_Énoncé du problème_:
Recopiez le passage de la critique du spectacle situé entre « Au Théâtre du » et « de Béatrice Dalle. », bornes comprises, en changeant « rude épreuve » en « dure épreuve ».

_Extrait fourni_:
..............................

Au Théâtre du Rond-Point, David Bobée met les acrobates Edward Aleman et Wilmer Marquez à rude épreuve. Soumis à une lumière aveuglante et à une température extrême, leurs corps souffrent autant qu’ils exultent, au long d’une danse charnelle rythmée par les mots de Ronan Chéneau et la voix de Béatrice Dalle.
Loin de la froidure de l’hiver, la salle Jean Tardieu du Théâtre du Rond-Point est en ébullition. Le thermomètre y affiche une température torride, proche des 30°C, qui oblige les spectateurs à ôter quelques couches de vêtements et à s’hydrater régulièrement. Encore dans la pénombre, Béatrice Dalle s’avance, fait le tour du plateau pour examiner les miroirs réfléchissants et les deux murs de lumière qui s’allument sur son passage, tels les feux du désir. On image aisément cette femme, seule, dans son appartement, en proie à une bouffée d’excitation, de celles qui font déborder les fantasmes et placent dans un état second. D’abord susurrés, ses mots, ceux du poème de Ronan Chéneau, prennent peu à peu le pouvoir, de l’esprit, puis des corps.
Face à elle, les yeux rivés sur son pupitre, deux hommes, deux frères dit-elle, prennent place pour pénétrer dans l’espace mental de cette femme et s’adonner à une partie fine à trois. L’un, Wilmer Marquez, est porteur ; l’autre, Edward Aleman, est voltigeur. Tous deux sont des acrobates de haut vol pour qui David Bobée a, tout spécialement, conçu cette performance. A l’image du texte de Ronan Chéneau, comme soumis à lui, leur gestuelle gagne, très progressivement, en intensité et en technicité. A mesure que l’acte se fait, dans les mots, plus charnel, sensuel, voire carrément, et bestialement, sexuel, la cadence de leurs mouvements s’accélère et leur duo prend de la hauteur. Il ne s’agit pas pour eux de mimer telle ou telle position – ce qui aurait pu confiner à la vulgarité –, mais de styliser ce qui constitue l’essence même du désir, et de faire exulter leurs corps.

..............................

_Données sur les mots et la position des éléments_:
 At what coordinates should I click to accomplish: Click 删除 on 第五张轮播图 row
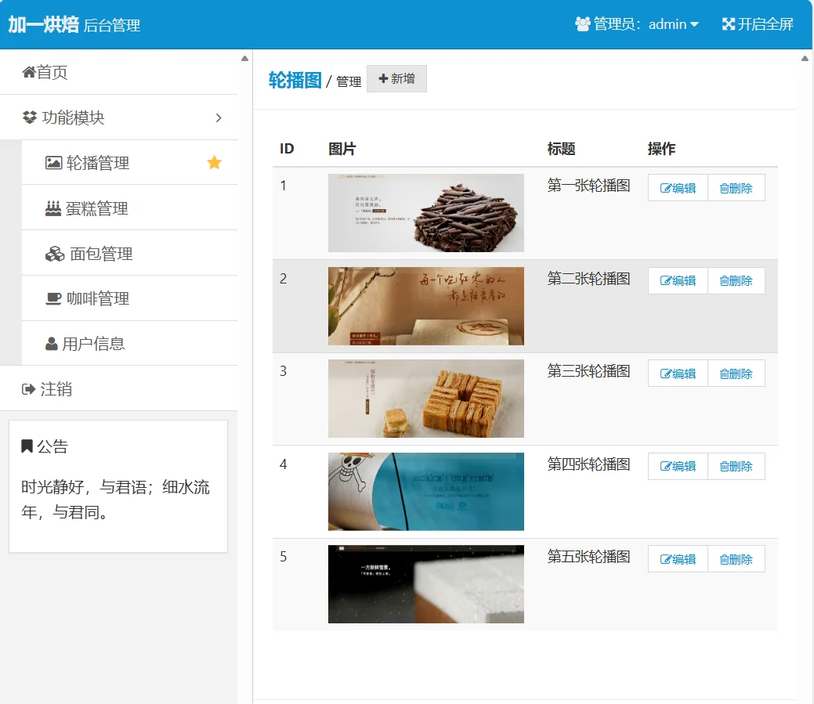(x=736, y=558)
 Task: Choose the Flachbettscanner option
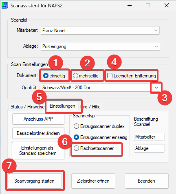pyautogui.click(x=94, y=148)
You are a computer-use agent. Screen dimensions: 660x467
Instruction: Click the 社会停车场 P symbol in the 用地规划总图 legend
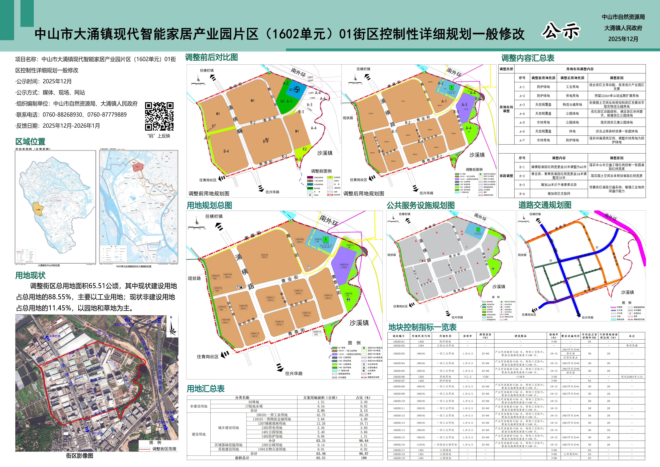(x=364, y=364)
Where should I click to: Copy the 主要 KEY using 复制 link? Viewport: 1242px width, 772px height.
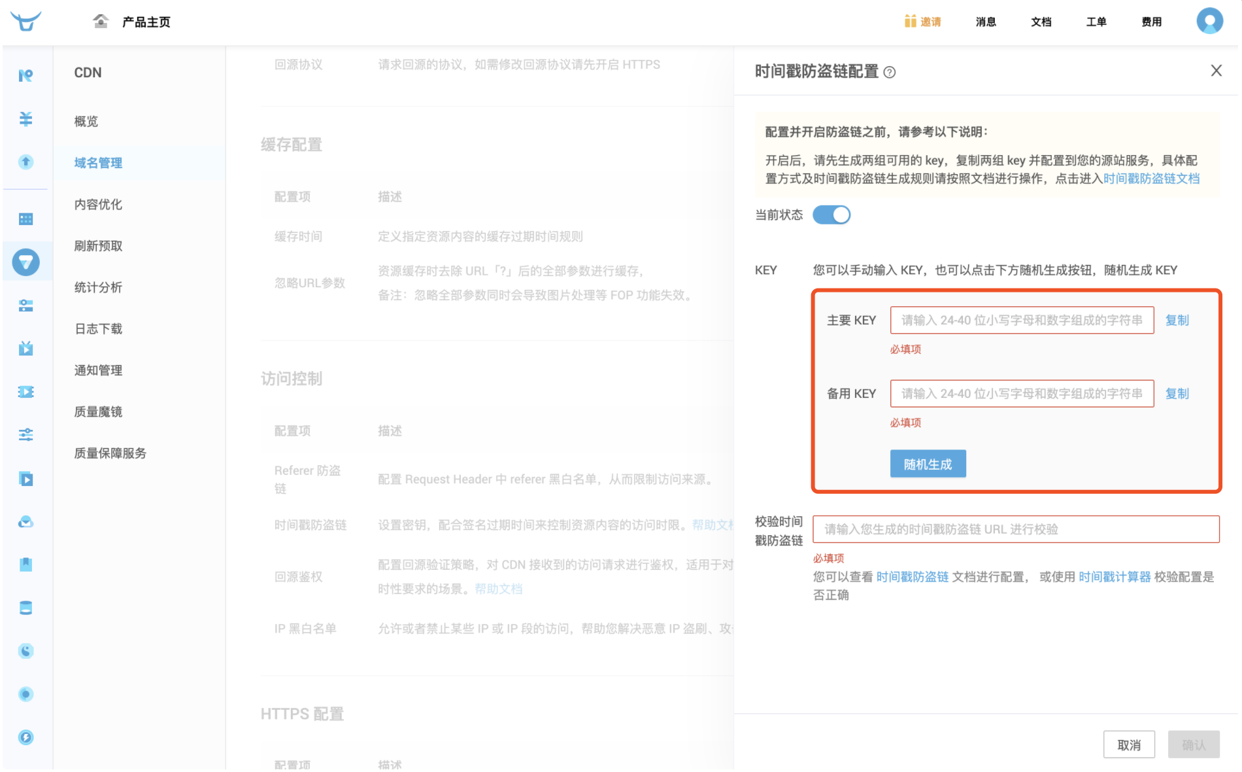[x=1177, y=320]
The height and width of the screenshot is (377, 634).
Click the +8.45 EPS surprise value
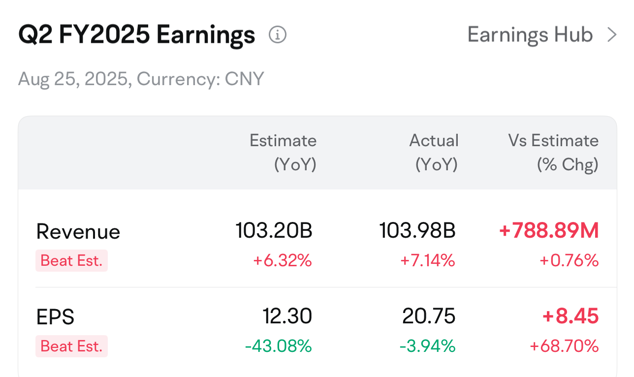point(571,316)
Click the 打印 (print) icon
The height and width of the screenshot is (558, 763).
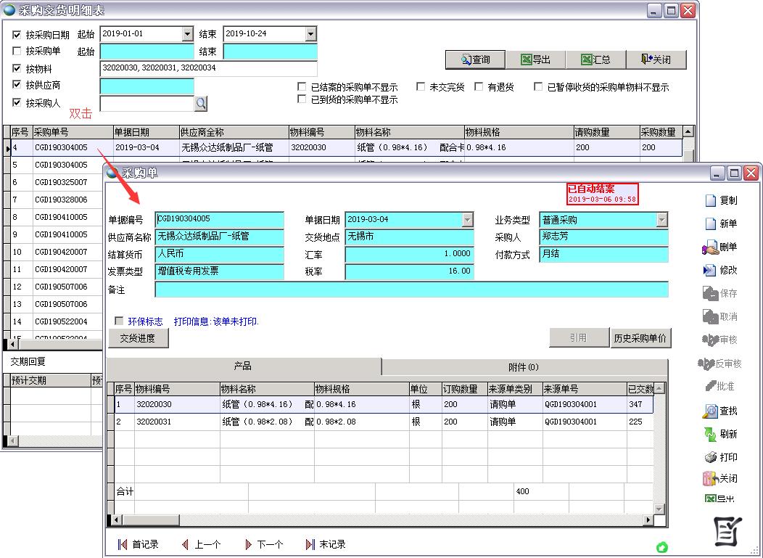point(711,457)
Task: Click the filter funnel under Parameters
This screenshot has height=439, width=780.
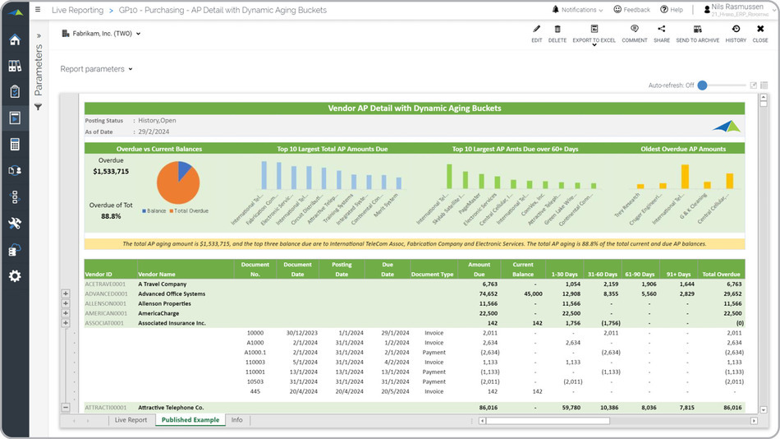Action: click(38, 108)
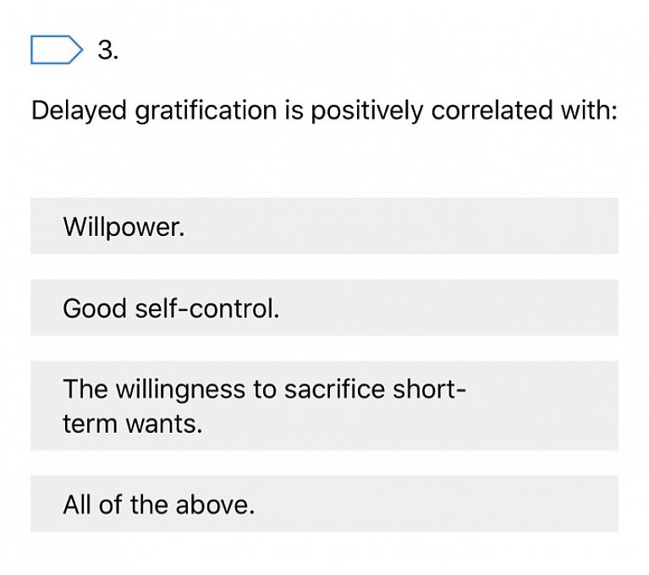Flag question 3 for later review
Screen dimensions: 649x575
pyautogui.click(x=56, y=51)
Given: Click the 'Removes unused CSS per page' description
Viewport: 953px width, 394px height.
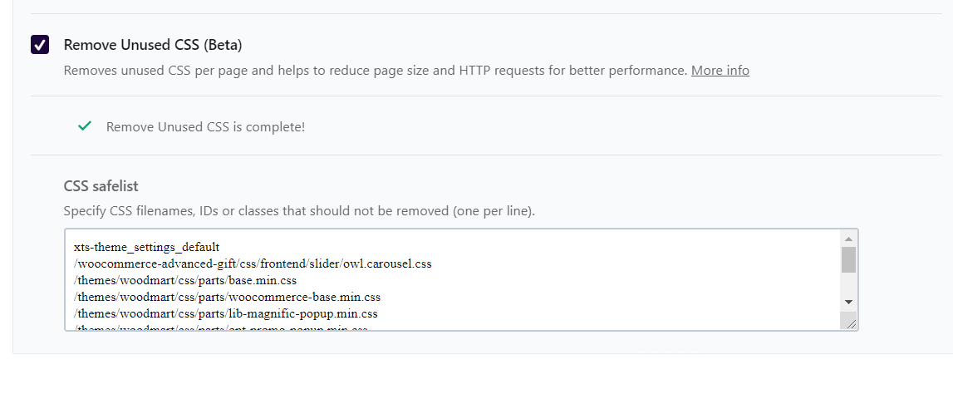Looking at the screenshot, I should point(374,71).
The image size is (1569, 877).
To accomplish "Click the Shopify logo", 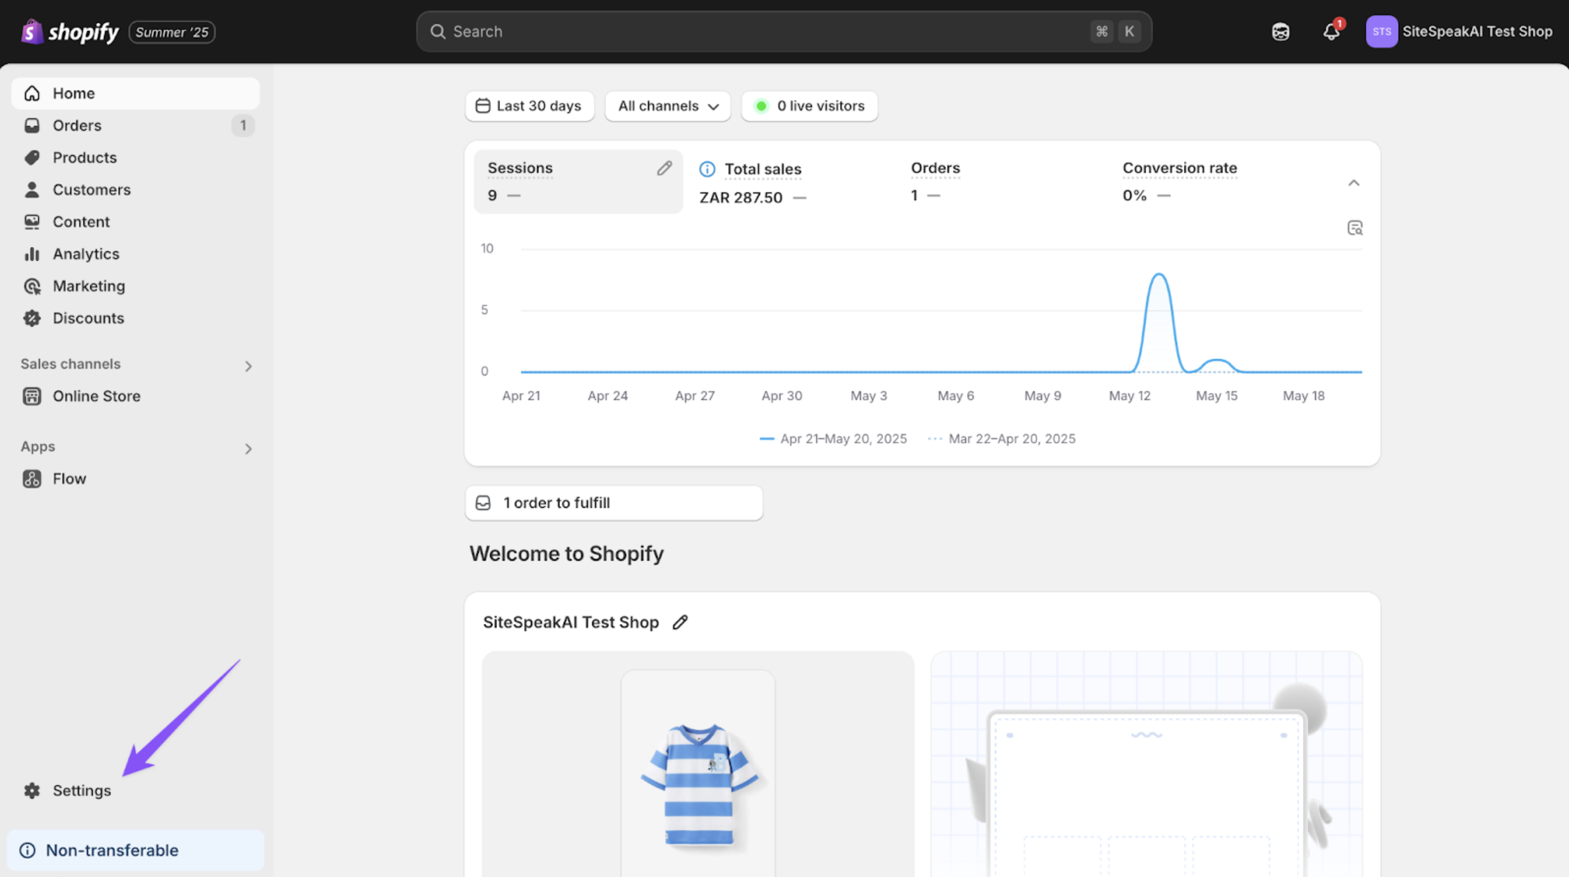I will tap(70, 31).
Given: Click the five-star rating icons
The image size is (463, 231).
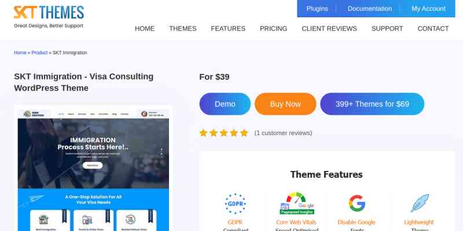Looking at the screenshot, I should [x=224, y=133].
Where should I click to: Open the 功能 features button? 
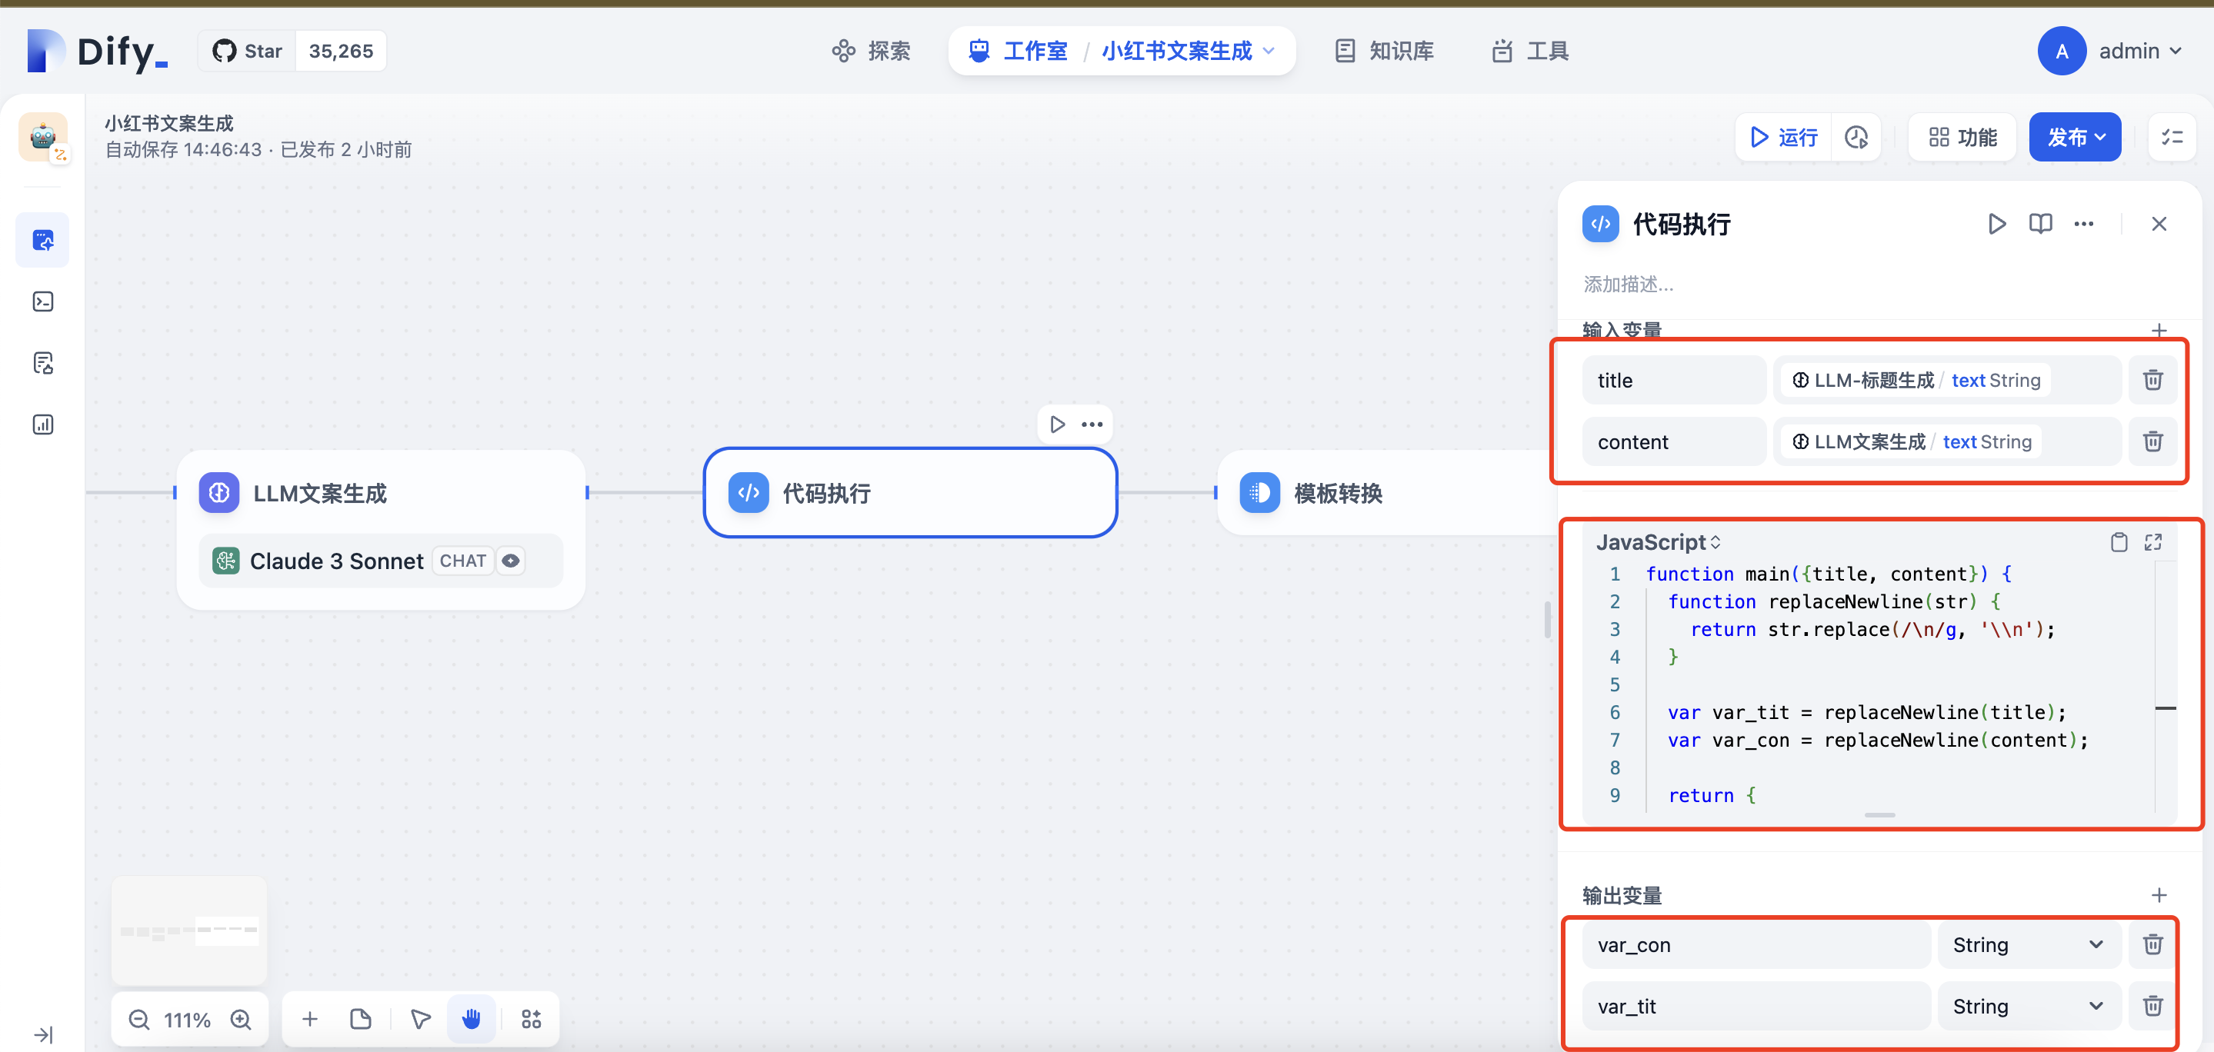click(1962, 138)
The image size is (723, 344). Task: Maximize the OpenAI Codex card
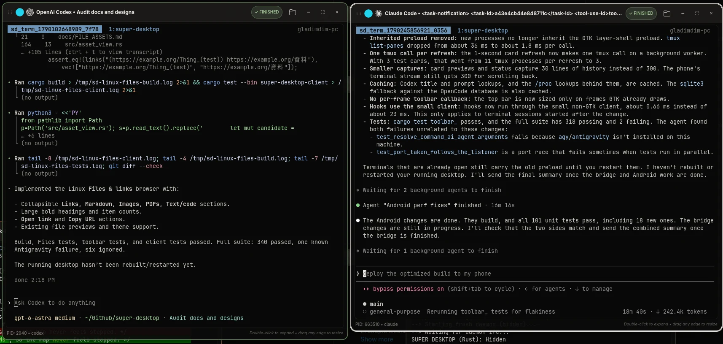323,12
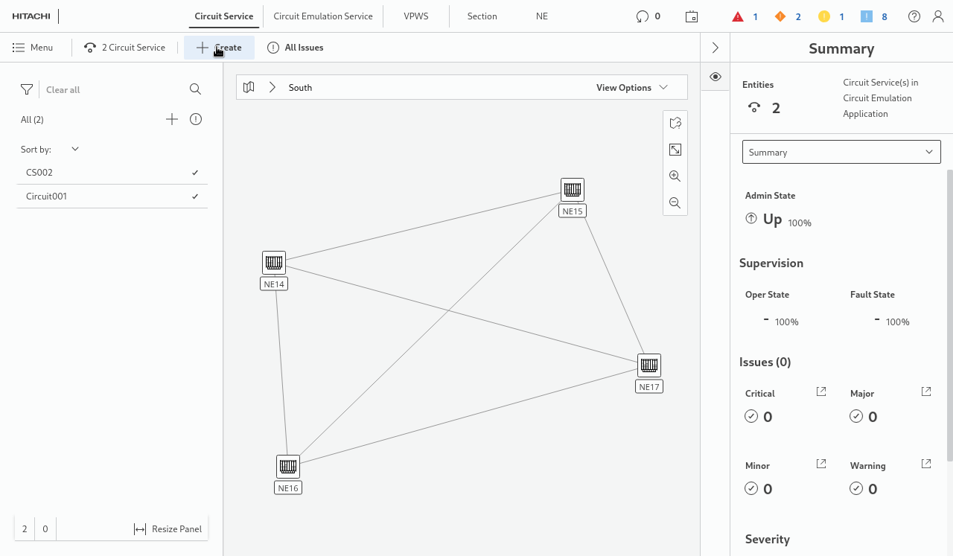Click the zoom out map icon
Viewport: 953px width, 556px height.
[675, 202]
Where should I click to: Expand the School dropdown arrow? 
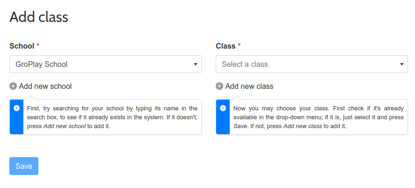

..............................

_Réponse_:
Au Théâtre du Rond-Point, David Bobée met les acrobates Edward Aleman et Wilmer Marquez à dure épreuve. Soumis à une lumière aveuglante et à une température extrême, leurs corps souffrent autant qu’ils exultent, au long d’une danse charnelle rythmée par les mots de Ronan Chéneau et la voix de Béatrice Dalle.